How the treatments work and where they fit
Not all gene-editing strategies are created equal, but many of the cholesterol-focused approaches under study share a core idea: permanently turning off genes that boost LDL. Verve Therapeutics, for instance, uses base editing directed at the PCSK9 gene in the liver and has reported dose-dependent LDL reductions in early Heart trials, illustrating the "one-and-done" outcome sponsors are chasing. Another strategy - CRISPR-Cas9 editing of the ANGPTL3 gene - showed large, durable lipid reductions in a small Phase 1 study published in the New England Journal of Medicine, a sign that the field is quickly branching out in both targets and delivery methods.
Safety and long-term monitoring
Because gene editing creates a permanent change in DNA, regulators expect a marathon of safety follow-up, not a sprint. FDA guidance recommends long-term observation, often up to 15 years, for investigational genome-editing products. Institutions running first-in-human studies have built that expectation into their plans: the Cleveland Clinic, for example, describes a core follow-up period plus additional long-term safety monitoring in line with FDA recommendations. Experts emphasize that any early success in lowering LDL has to be weighed against years of safety data before these therapies could be rolled out widely.

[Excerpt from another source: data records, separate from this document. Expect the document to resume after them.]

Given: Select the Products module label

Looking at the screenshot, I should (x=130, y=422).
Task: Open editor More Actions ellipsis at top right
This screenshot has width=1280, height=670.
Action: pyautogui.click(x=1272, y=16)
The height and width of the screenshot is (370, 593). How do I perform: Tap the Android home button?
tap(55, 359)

Local enrollment and how to learn more
ENCORE Research Group has posted a Jacksonville study listing for a cholesterol trial labeled AZURE-LDL, inviting qualified volunteers to contact the site for screening. The study page lays out enrollment criteria and contact information for the Jacksonville Center for Clinical Research, and interested people are urged to review the listing and talk it over with their cardiologist or primary care doctor before jumping in. ENCORE Research Group maintains the patient-facing page with study details and next steps.

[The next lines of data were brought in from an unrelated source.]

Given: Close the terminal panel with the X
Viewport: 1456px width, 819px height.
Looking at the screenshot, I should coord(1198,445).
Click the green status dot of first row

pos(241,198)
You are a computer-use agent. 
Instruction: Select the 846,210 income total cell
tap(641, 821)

Researchers caution that this trial is an early move, not an instant cure. Larger studies and longer follow-up will be needed to determine who benefits most and how safe a one-time edit really is over decades. For now, people with very high cholesterol or a strong family history of early heart disease are being urged to stick with prescribed treatments and to ask their clinicians about lipid specialist referrals or appropriate clinical trial options.